_REQUIREMENT_
Read through the records below and copy each line that uses the word "with".

_SUPPLIED MATERIAL_
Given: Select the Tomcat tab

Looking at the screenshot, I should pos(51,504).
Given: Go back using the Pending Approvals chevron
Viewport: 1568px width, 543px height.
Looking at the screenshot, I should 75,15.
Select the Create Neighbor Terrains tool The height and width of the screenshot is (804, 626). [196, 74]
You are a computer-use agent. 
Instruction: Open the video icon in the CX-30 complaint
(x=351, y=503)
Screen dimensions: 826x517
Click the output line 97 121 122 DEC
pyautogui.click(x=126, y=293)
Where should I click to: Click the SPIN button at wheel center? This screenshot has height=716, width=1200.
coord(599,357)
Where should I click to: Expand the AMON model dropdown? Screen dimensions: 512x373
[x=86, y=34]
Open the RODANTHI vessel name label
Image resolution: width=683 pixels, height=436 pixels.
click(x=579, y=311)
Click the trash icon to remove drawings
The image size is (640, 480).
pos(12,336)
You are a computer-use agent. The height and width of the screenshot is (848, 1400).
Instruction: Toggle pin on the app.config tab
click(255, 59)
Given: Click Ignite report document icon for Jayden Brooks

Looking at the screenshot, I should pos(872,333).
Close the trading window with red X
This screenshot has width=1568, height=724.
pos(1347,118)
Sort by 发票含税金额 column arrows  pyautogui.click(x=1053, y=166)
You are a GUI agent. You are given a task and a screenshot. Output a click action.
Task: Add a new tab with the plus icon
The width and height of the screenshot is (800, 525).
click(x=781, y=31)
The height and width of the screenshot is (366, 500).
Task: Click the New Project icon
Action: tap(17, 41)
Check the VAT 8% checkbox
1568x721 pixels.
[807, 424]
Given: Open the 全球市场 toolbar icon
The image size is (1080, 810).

_RESULT FOR THIS TASK_
Close the trading window with red X
Task: Add a new tab with the plus icon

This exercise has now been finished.